Pointing records for screenshots and pages:
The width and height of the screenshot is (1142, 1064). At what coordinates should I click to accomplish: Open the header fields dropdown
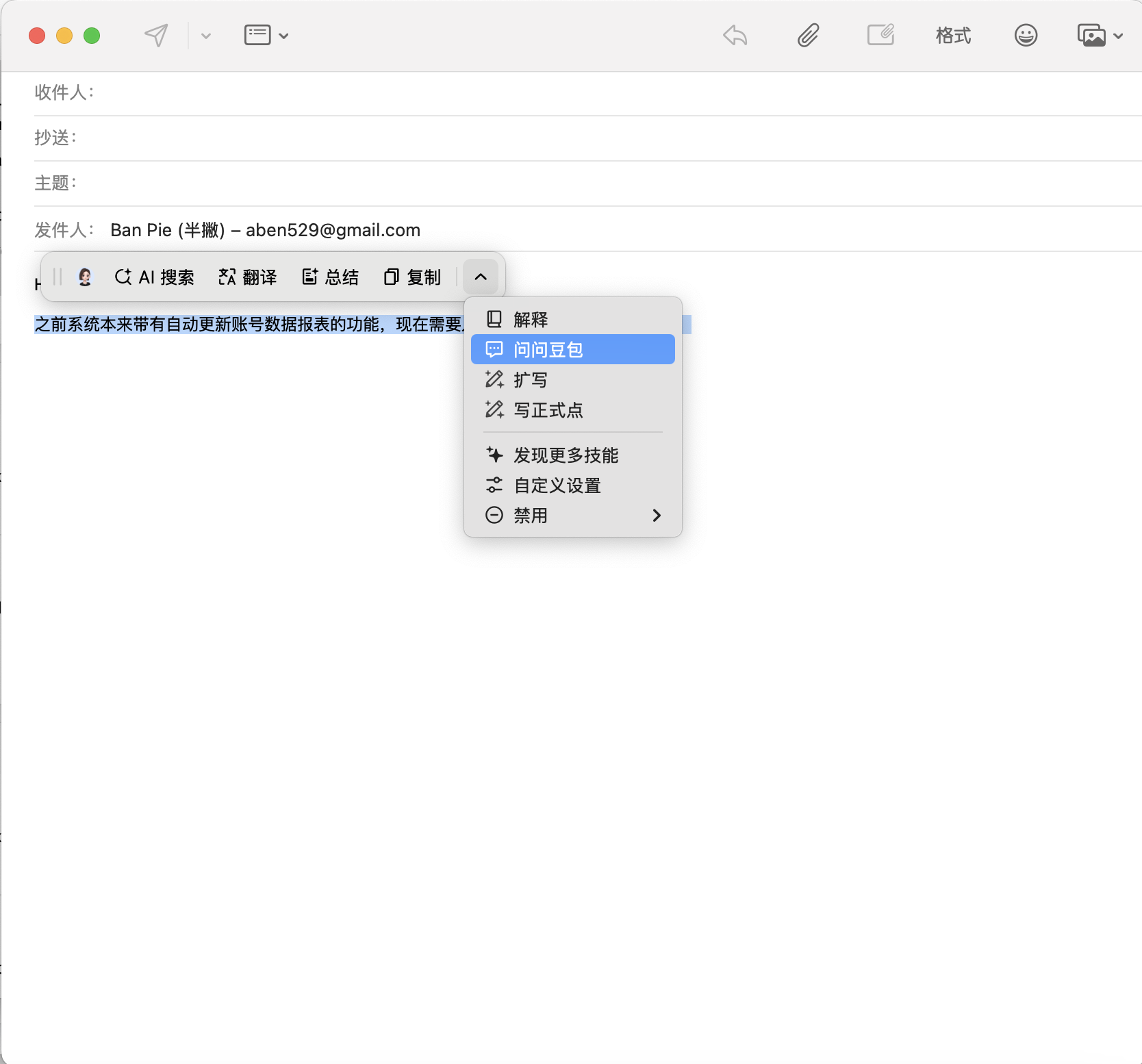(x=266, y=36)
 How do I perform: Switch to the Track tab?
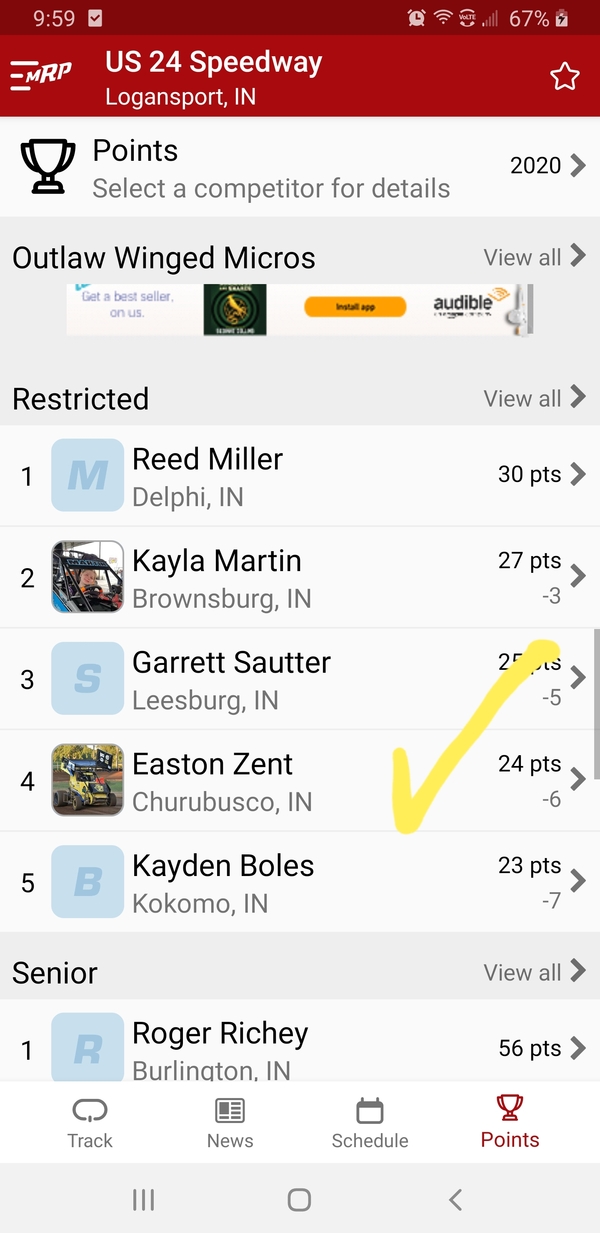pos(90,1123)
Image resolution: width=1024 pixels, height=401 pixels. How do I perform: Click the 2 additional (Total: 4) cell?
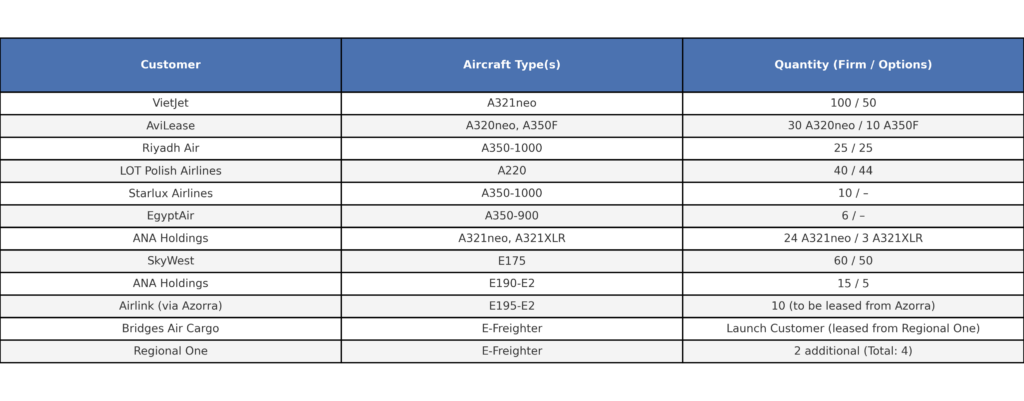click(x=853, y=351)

(Request) Can you copy all of the lines above word for word, leaving out the pictures?

(Solution to this problem)
The width and height of the screenshot is (1142, 1064). At what coordinates should I click to accomplish: Open the header fields dropdown
(x=266, y=36)
 How do I perform: Switch to the Track tab?
pos(90,1123)
Image resolution: width=1024 pixels, height=401 pixels. How do I perform: Click the 2 additional (Total: 4) cell?
click(x=853, y=351)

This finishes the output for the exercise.